"""

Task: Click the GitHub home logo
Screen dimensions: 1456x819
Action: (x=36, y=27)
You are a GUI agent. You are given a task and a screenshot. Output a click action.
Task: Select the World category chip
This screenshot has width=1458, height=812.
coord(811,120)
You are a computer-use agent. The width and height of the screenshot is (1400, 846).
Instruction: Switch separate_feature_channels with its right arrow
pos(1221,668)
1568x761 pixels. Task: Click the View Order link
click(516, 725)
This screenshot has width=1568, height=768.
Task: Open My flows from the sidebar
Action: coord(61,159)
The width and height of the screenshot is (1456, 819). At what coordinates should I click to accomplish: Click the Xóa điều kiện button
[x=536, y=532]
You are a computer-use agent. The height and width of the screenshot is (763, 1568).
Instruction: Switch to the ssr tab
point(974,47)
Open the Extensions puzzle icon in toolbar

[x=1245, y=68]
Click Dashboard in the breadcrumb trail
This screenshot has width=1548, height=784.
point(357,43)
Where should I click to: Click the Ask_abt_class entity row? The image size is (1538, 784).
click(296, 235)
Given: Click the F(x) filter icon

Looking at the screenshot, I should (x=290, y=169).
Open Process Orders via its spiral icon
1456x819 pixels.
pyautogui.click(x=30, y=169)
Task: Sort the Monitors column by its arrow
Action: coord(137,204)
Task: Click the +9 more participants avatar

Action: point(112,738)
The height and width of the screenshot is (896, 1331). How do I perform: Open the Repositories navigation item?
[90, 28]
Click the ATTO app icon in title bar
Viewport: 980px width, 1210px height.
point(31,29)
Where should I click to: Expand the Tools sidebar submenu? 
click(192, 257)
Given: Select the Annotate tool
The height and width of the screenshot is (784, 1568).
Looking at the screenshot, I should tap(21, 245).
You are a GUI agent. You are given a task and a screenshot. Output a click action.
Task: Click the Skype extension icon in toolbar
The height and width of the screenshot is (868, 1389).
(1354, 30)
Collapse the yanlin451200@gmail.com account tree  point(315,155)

"""

■ REQUIREMENT
All entries must be repeated verbatim.

■ WRITTEN REPLY
Task: Click the GitHub home logo
Screen dimensions: 1456x819
Action: (x=36, y=27)
You are a GUI agent. You are given a task and a screenshot. Output a click action.
Task: Select the World category chip
This screenshot has width=1458, height=812.
coord(811,120)
You are a computer-use agent. The width and height of the screenshot is (1400, 846).
Instruction: Switch separate_feature_channels with its right arrow
pos(1221,668)
1568x761 pixels. Task: Click the View Order link
click(516, 725)
This screenshot has width=1568, height=768.
Task: Open My flows from the sidebar
Action: coord(61,159)
The width and height of the screenshot is (1456, 819). At what coordinates should I click to accomplish: Click the Xóa điều kiện button
[x=536, y=532]
You are a computer-use agent. The height and width of the screenshot is (763, 1568).
Instruction: Switch to the ssr tab
point(974,47)
Open the Extensions puzzle icon in toolbar

[x=1245, y=68]
Click Dashboard in the breadcrumb trail
This screenshot has width=1548, height=784.
point(357,43)
Where should I click to: Click the Ask_abt_class entity row? The image size is (1538, 784).
click(296, 235)
Given: Click the F(x) filter icon

Looking at the screenshot, I should (x=290, y=169).
Open Process Orders via its spiral icon
1456x819 pixels.
pyautogui.click(x=30, y=169)
Task: Sort the Monitors column by its arrow
Action: coord(137,204)
Task: Click the +9 more participants avatar

Action: point(112,738)
The height and width of the screenshot is (896, 1331). How do I perform: Open the Repositories navigation item?
[90, 28]
Click the ATTO app icon in title bar
Viewport: 980px width, 1210px height.
point(31,29)
Where should I click to: Expand the Tools sidebar submenu? 
click(192, 257)
Given: Select the Annotate tool
The height and width of the screenshot is (784, 1568).
Looking at the screenshot, I should tap(21, 245).
You are a GUI agent. You are given a task and a screenshot. Output a click action.
Task: Click the Skype extension icon in toolbar
The height and width of the screenshot is (868, 1389).
(1354, 30)
Collapse the yanlin451200@gmail.com account tree  point(315,155)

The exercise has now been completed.